- [GIVEN TEXT]
- - - -

As the central government this week announced sweeping new measures to combat air pollution, an internationally respected local scientist described Hong Kong's air quality as nothing short of a medical emergency.
Anthony Hedley, of Hong Kong University's department of community Medicine, returned this week from a World Health Organisation meeting held in Bonn, Germany, to draw up air quality guidelines for the 21st century. Data gathered in Hong Kong featured prominently in the deliberations in Bonn.
Professor Hedley, who served on the advisory panel that reviewed the guidelines, said it was high time the government stopped pretending that pollution levels stipulated in our air quality objectives were safe. He said the new WHO guidelines, slated for release in December, are expected to be 200 to 300 per cent more stringent than those currently in use in Hong Kong.

- - - -

- [RECORDS]

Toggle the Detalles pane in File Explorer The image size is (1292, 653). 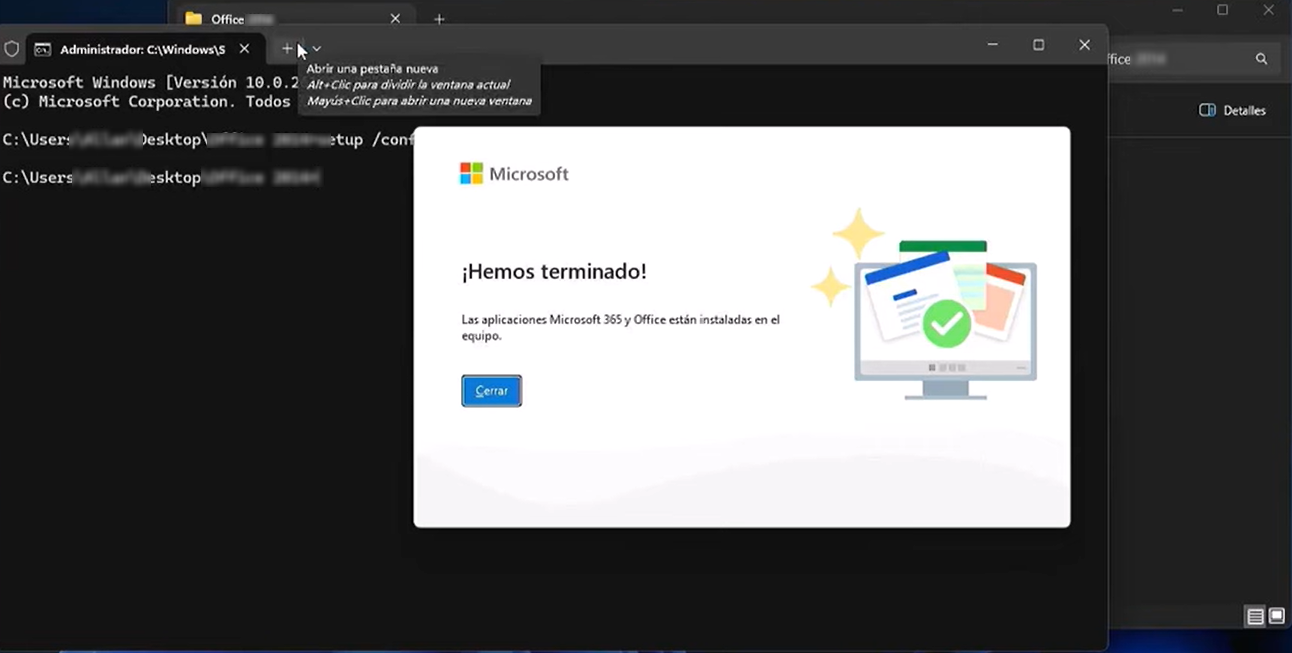tap(1233, 110)
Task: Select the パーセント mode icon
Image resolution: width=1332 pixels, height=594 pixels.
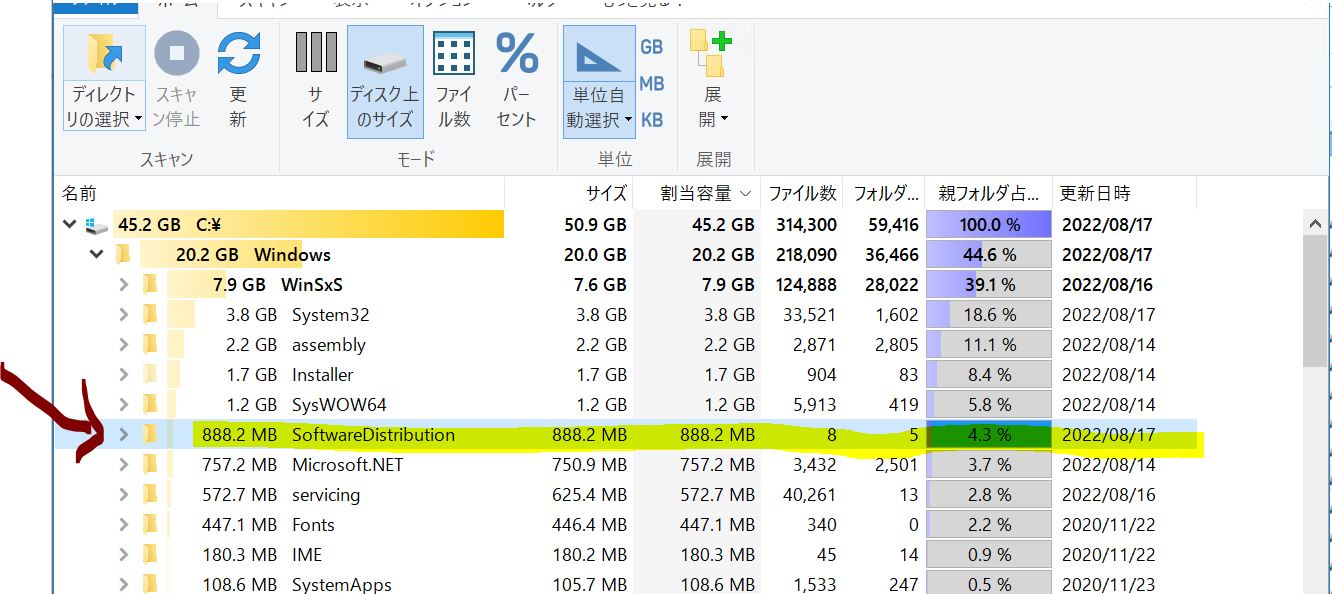Action: point(517,54)
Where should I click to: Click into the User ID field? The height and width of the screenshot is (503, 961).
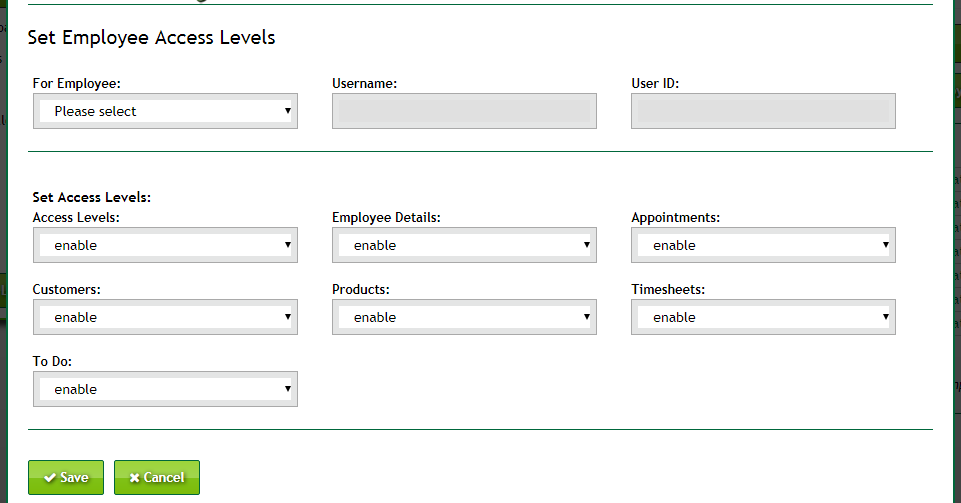[x=763, y=111]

- - - -

- [ACTIVITY] Carry on the news report about Hong Kong's air pollution and the new WHO guidelines from the point after its last sentence.

- [RESULT BELOW]
'But even these are just numbers,' he said. 'It is now generally accepted that there are no safe minimum exposure levels.'
Professor Hedley said that by using these obsolete guidelines to assess proposed developments, such as new roads, Hong Kong continued to raise pollution levels dangerously high.
But he reserved his strongest criticism for those who described pollution as an unavoidable cost of progress, saying that our health was effectively being stolen and sold by powerful economic interests that exert control over the government through, for example, the functional constituencies.
'We all want progress, yes, but at what price - our children's lungs? When all the hidden costs are taken into account, this is not economic development. It is economic disaster,' he said.